"İçtihat Metni"
MAHKEMESİ : İzmir Bölge Adliye Mahkemesi 21. Hukuk Dairesi
SAYISI : 2023/2144 E., 2024/144 K.
İLK DERECE MAHKEMESİ : Alaşehir 1. Asliye Hukuk Mahkemesi
SAYISI : 2023/201 E., 2023/1179 K.
Bölge Adliye Mahkemesi kararı davacılar vekili tarafından temyiz edilmekle; kesinlik, süre, temyiz şartı ve diğer usul eksiklikleri yönünden yapılan ön inceleme sonucunda, temyiz dilekçesinin kabulüne karar verildikten ve Tetkik Hâkimi tarafından hazırlanan rapor dinlendikten sonra dosyadaki belgeler incelenip gereği düşünüldü:
I. DAVA
Davacılar vekili; davalının Kuşadası'nda bulunan gayrimenkulü üzerine müvekkillerinin 68 adet villa yapması konusunda 10.09.2015 tarihli bir sözleşme yapıldığını, bilahare bu villaların belirlenen bedelle müvekkillerine satışını yapmayı kabul ve taahhüt eden davalının, müvekkillerine gereken tüm yasal işlemleri yapabilmeleri için Alaşehir 1. Noterliğince düzenlenen 14.09.2015 tarihli ve 10518 yevmiye nolu vekaletnameyi verdiğini, davalının verdiği vekaletname doğrultusunda müvekkilleri tarafından inşaata başlanmak üzere işlemlere başlandığını, ancak taşınmazın 3. bir kişiye 11.12.2015 tarihinde satıldığını ve müvekkillerinin 17.11.2015 tarihinde vekaletten azlediklerini öğrendiklerini belirterek; fazlaya ilişkin hakları saklı kalmak üzere, sözleşmeye dayanarak yaptıkları 265.000,00 TL harcama ve masrafların azil tarihinden, sözleşmedeki hükümlere göre ödenmesi gereken tazminatın 50.000 USD'ye ilişkin kısmının TL karşılığı olan 142.000,00 TL'nin davalının gayrimenkulü sattığı tarihten işleyen ticari faizi ile birlikte tahsilini istemiştir.
II. CEVAP
Davalı vekili; müvekkilinin, davacı tarafın dayandığı 10.09.2015 tarihli sözleşmeyi kabul etmediğini, sözleşmeyi kabul anlamına gelmemek kaydıyla, harici şekilde yapılan sözleşmenin geçersiz olduğunu, geçersiz sözleşmeye dayanarak cezai şart ve tazminat talebinde bulunulamayacağını, dilekçede ileri sürülen işlerin hiçbirinin gerçekleştirilmediğini, harcama yapılmadığını, vekaletname ve vekaletten azil işlemlerinin bir öneminin olmadığını savunarak, davanın reddini istemiştir.
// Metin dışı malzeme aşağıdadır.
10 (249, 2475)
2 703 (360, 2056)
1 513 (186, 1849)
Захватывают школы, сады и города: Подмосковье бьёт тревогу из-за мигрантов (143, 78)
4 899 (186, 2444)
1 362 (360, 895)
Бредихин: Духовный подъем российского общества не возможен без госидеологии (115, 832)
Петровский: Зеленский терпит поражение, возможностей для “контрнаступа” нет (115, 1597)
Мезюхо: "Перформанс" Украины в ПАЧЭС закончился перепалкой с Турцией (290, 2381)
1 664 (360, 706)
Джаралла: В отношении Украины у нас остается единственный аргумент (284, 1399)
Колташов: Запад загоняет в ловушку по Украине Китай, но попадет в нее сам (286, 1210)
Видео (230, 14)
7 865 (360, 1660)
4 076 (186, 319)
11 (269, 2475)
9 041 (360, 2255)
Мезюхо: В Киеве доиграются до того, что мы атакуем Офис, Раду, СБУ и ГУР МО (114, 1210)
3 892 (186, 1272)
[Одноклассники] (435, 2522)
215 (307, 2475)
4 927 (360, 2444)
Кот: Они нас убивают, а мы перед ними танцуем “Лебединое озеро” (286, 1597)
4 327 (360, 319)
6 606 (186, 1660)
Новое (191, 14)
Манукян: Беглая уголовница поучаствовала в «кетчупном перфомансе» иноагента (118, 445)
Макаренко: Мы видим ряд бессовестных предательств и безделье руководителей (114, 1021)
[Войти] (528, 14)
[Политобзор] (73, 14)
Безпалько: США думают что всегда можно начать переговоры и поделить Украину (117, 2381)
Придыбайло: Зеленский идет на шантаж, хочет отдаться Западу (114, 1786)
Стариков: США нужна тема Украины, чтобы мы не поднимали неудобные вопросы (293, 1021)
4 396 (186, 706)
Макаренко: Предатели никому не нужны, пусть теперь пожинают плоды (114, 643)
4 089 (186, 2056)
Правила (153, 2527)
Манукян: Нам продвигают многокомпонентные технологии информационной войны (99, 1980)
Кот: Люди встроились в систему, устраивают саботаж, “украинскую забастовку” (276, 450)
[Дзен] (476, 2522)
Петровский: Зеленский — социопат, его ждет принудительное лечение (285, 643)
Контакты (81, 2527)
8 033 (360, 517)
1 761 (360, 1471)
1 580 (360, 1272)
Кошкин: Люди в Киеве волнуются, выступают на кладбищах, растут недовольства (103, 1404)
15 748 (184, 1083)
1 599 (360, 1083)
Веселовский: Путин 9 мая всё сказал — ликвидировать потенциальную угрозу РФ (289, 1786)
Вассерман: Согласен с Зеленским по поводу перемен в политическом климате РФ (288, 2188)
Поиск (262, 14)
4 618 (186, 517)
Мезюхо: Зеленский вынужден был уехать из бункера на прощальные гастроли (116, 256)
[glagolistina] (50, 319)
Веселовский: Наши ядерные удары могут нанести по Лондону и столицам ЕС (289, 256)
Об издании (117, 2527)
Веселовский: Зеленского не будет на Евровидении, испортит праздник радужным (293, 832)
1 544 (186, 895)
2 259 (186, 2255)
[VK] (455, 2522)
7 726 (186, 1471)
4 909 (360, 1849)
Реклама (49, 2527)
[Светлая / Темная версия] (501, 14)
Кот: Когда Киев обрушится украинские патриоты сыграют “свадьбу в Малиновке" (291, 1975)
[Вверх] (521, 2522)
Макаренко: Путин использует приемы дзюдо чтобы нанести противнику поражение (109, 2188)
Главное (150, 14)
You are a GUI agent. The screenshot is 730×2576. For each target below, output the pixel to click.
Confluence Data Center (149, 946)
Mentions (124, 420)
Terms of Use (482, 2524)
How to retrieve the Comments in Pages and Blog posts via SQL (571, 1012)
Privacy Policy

III. İLK DERECE MAHKEMESİ KARARI
İlk Derece Mahkemesinin yukarıda tarih ve sayısı belirtilen kararıyla; 10.09.2015 tarihli harici sözleşmenin geçersiz olması nedeniyle menfi zararın istenebilmesi için, davacı tarafından masraf yapılmış olması yeterli olmayıp, yapılan bu işlerden davalıların haklı bir neden olmaksızın yararlandığının davacı tarafından ispat edilmesinin şart olduğunu, bilirkişilerce hazırlanan ek raporda, tevhit ve ifraz işlemleri için sözleşmenin fesih tarihi olan 11.12.2015 tarihi itibariyle serbest piyasa rayiç bedelinin 40.000,00 TL olabileceğinin bildirildiği, davalı vekili tarafından sunulan 18.04.2023 tarihli belgelerde sözleşme örneklerinin yer aldığı, resmi mercilere yapılan ödemelerde vergi dairesine yapılan 27.10.2015 tarihli 111,90 TL'lik damga vergisi ödemesinin bulunduğu, başkaca resmi mercilere yapılan ödeme bulunmadığı dikkate alındığında, davacı tarafça vergi dairesine yapılan 111,90 TL'lik ödeme dahil olmak üzere toplam 40.111,90 TL alacağa hak kazanıldığı, taraflar arasındaki sözleşme adi yazılı şekilde yapıldığından geçersiz olduğu, bu sözleşmenin fer'i hükümlerinden olan cezai şart hükmünün de geçersiz olacağı gerekçesiyle; davacının cezai şart isteminin reddine, davacının sebepsiz zenginleşmeye dayalı alacak isteminin kısmen kabulü ile, 40.111,90 TL'nın dava tarihinden itibaren işleyecek yasal faiziyle birlikte davalıdan alınarak davacılara verilmesine, fazlaya ilişkin istemin reddine karar verilmiştir.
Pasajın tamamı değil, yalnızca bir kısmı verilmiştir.